L’infinie stupidité des masses me rend indulgent pour les individualités, si odieuses qu’elles puissent être. Je viens d’avaler les six premiers volumes de Buchez et Roux. Ce que j’en ai tiré de plus clair, c’est un immense dégoût à l’encontre des français. N… de D… ! A-t-on été inepte de tout temps dans notre belle patrie ! Pas une idée libérale qui n’ait été impopulaire, pas une chose juste qui n’ait scandalisé, pas un grand homme qui n’ait reçu des pommes cuites ou des coups de couteau !! « Histoire de l’esprit humain, histoire de la sottise humaine ! », comme dit M. de Voltaire.

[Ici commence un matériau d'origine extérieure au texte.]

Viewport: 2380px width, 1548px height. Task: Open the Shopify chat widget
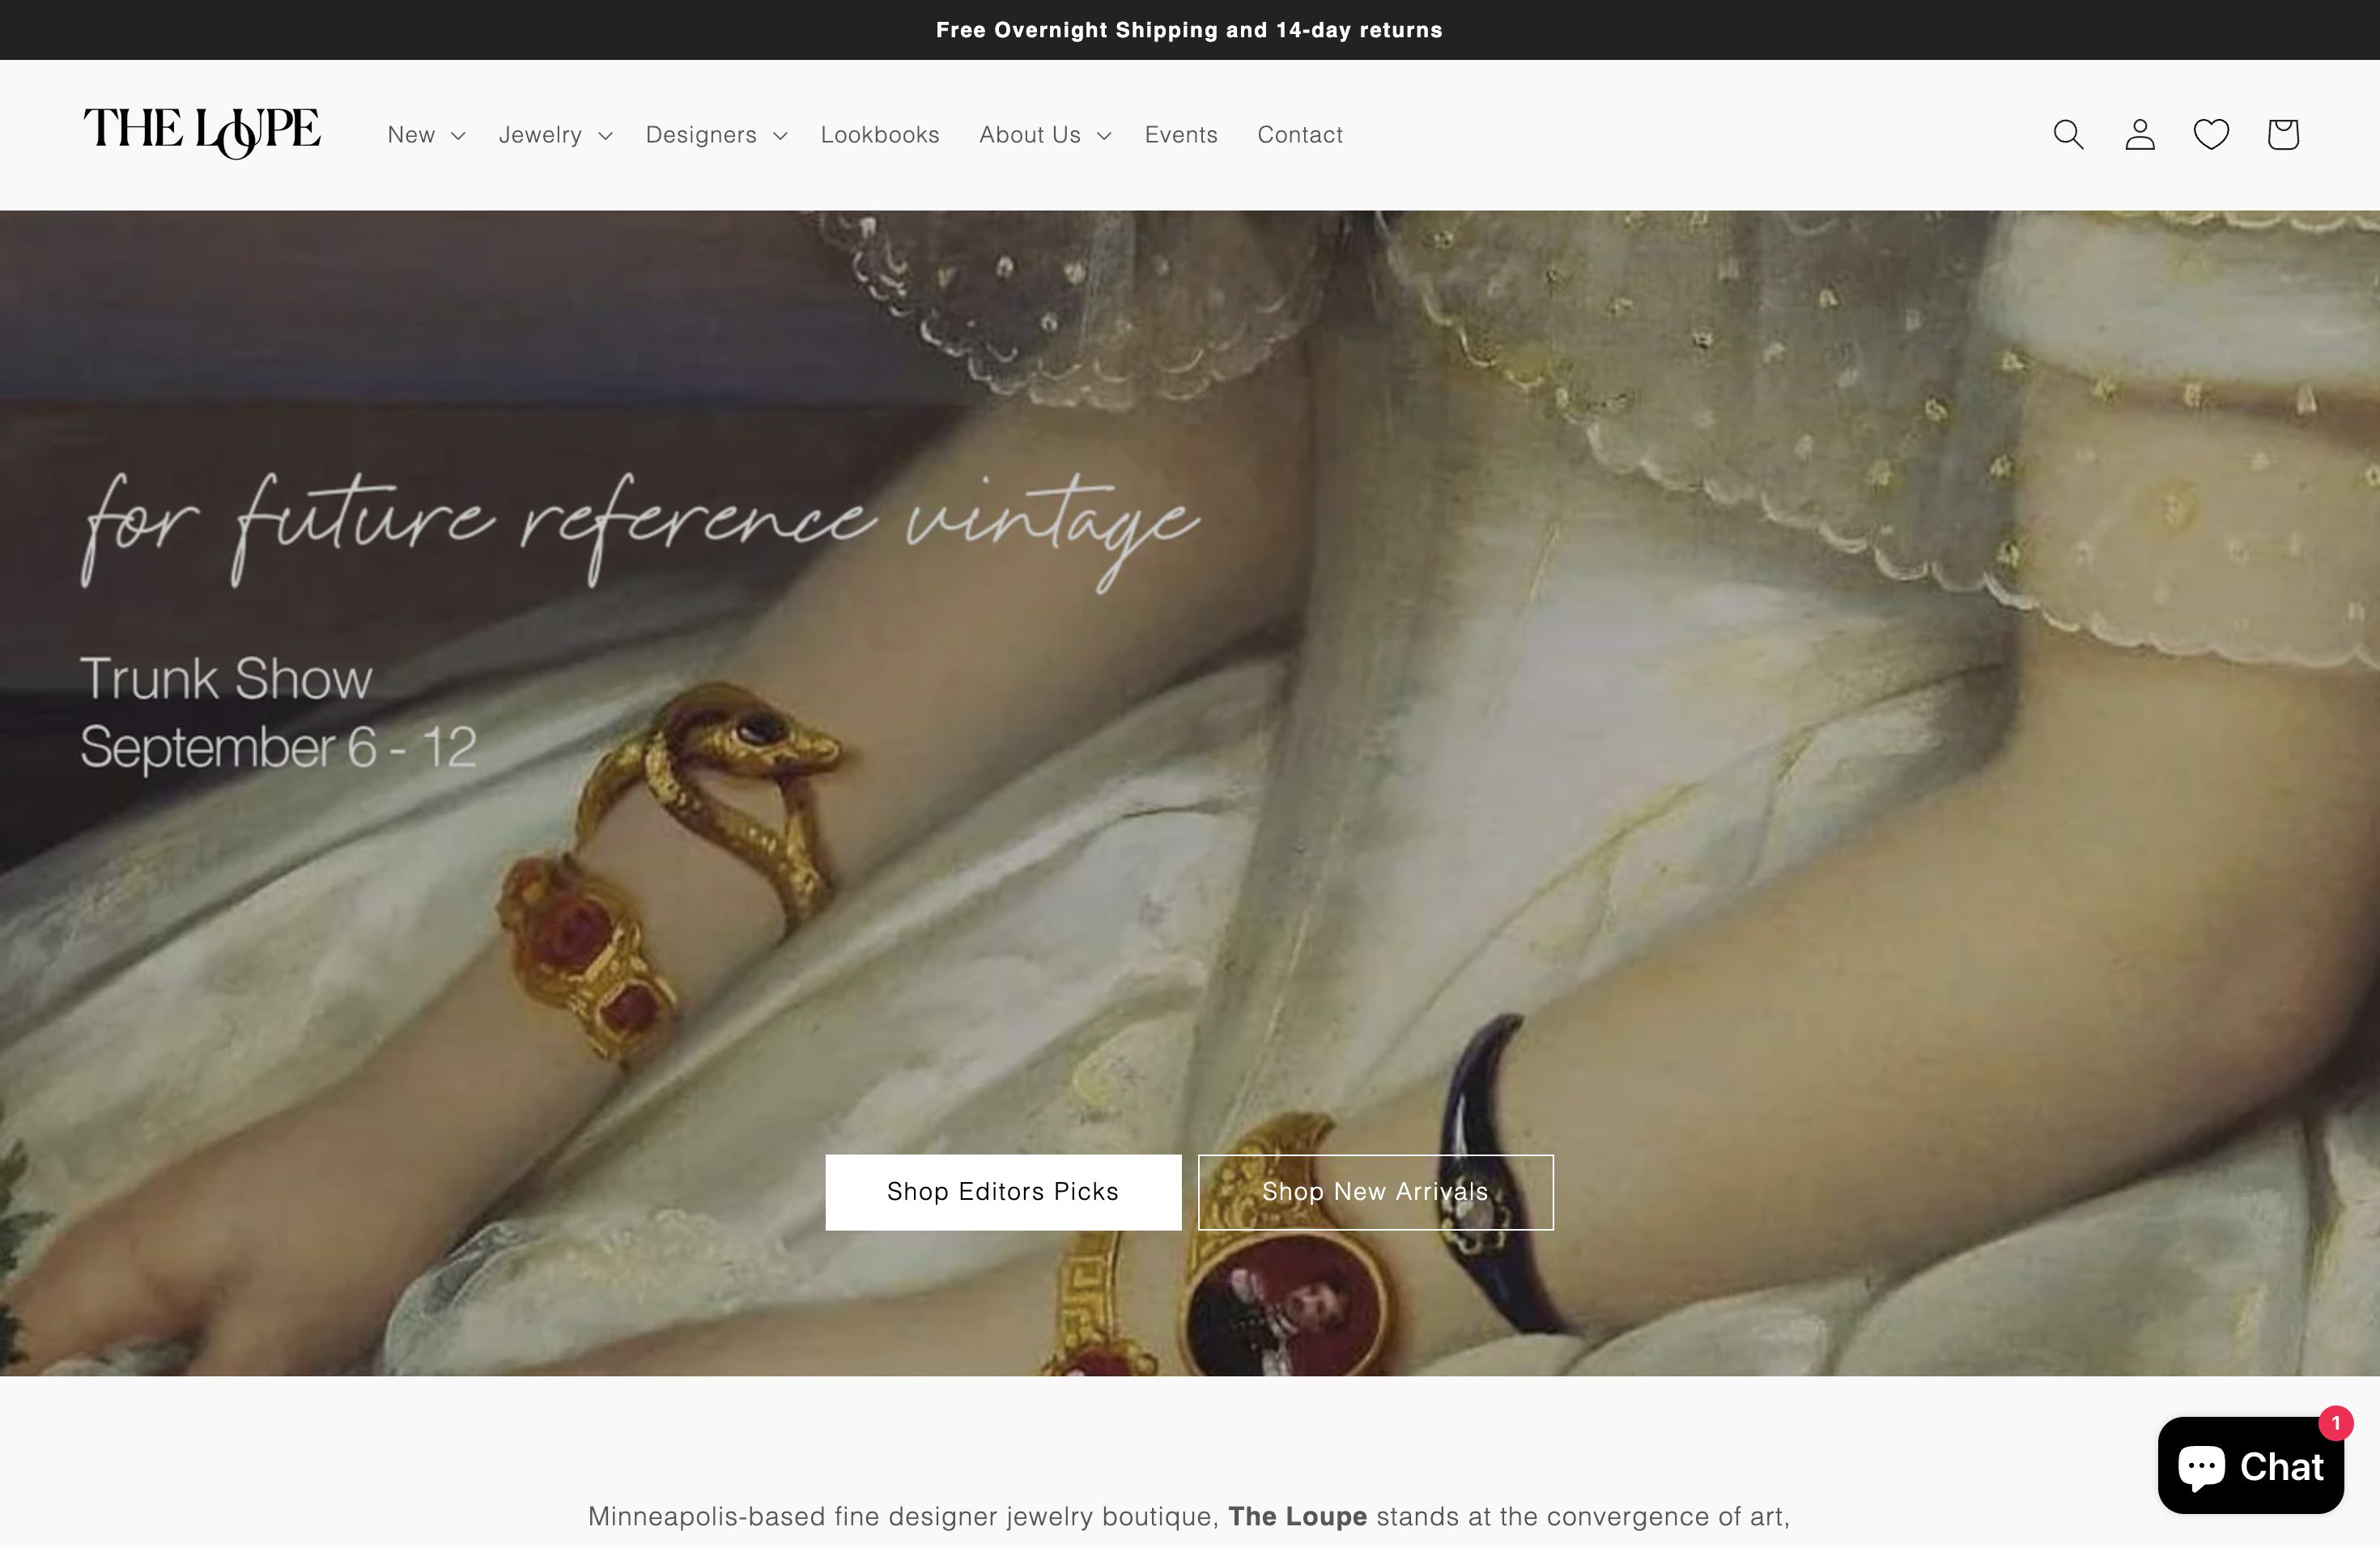(2251, 1465)
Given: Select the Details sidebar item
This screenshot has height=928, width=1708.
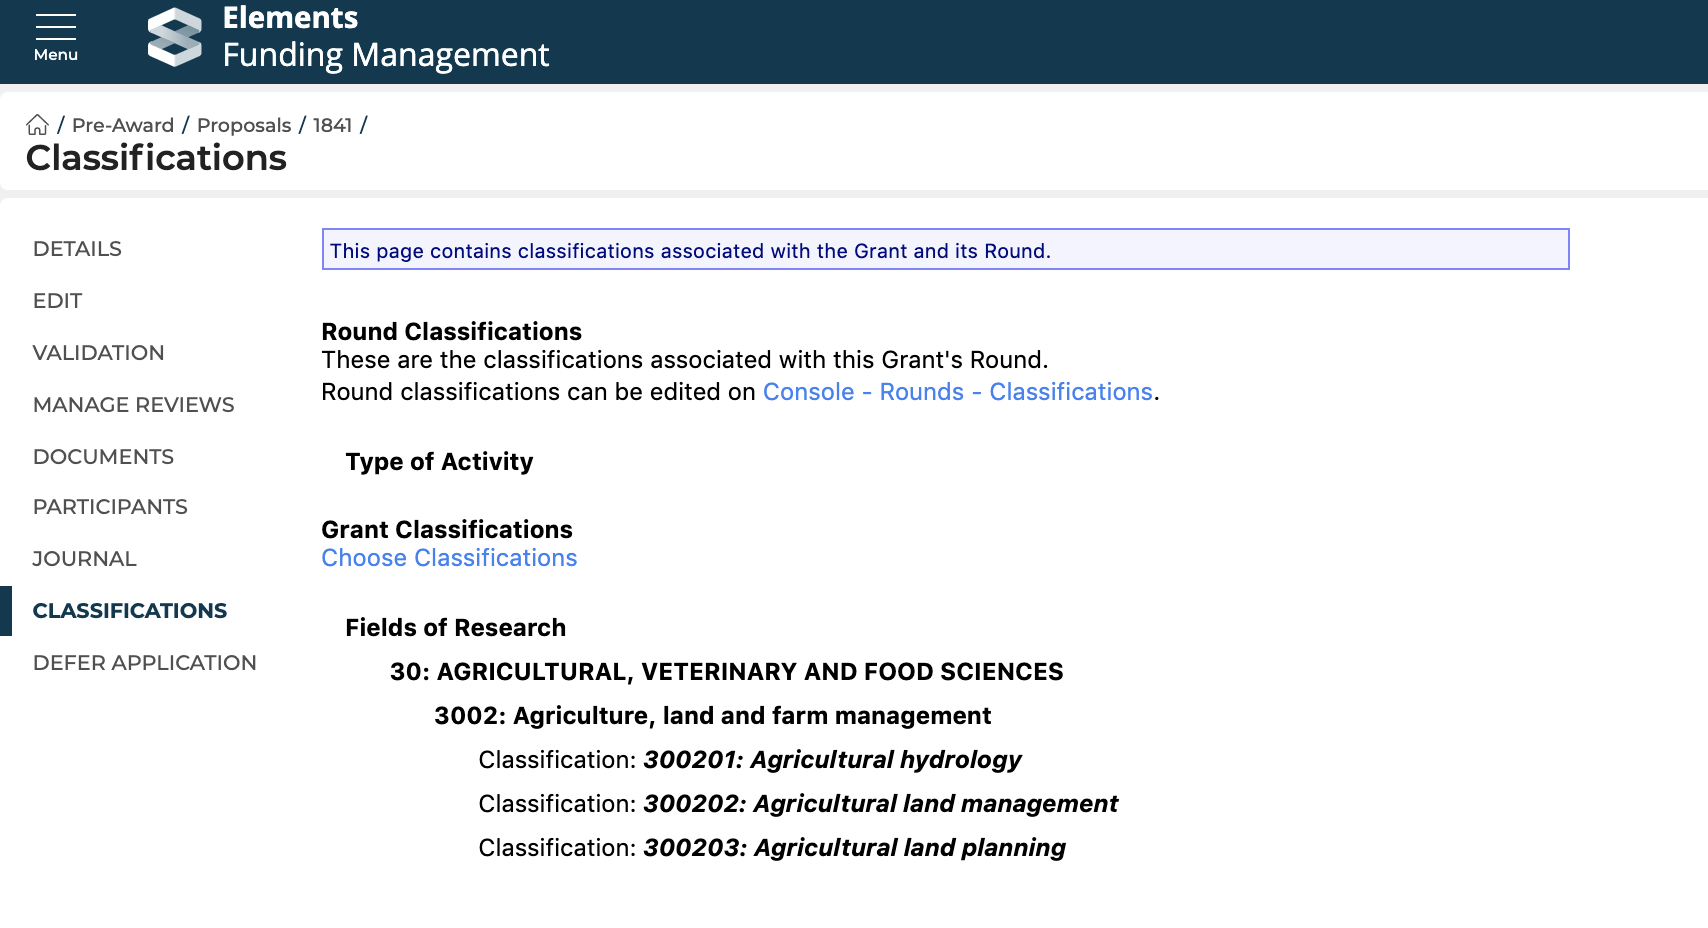Looking at the screenshot, I should pyautogui.click(x=77, y=249).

Et je me convaincs de plus en plus de cette vérité : la doctrine de la Grâce nous a si bien pénétrés que le sens de la Justice a disparu. Ce qui m’avait effrayé, dans l’histoire de 48, a ses origines toutes naturelles dans la Révolution, qui ne s’est pas dégagée du moyen âge, quoi qu’on dise. J’ai retrouvé dans Marat des fragments entiers de Proudhon et je parie qu’on les retrouverait dans les prédicateurs de la Ligue.

Quelle est la mesure que les plus avancés proposèrent après Varennes ? La dictature, et la dictature militaire ! On ferme les églises, mais on élève des temples, etc.

Je vous assure que je deviens stupide avec la Révolution. C’est un gouffre qui m’attire.

Cependant je travaille à mon roman comme plusieurs bœufs. J’espère, au jour de l’an, n’avoir plus que cent pages à écrire, c’est-à-dire encore six bons mois de travail. J’irai à Paris le plus tard possible. Mon hiver va se passer dans une solitude complète, bon moyen de faire écouler la vie rapidement.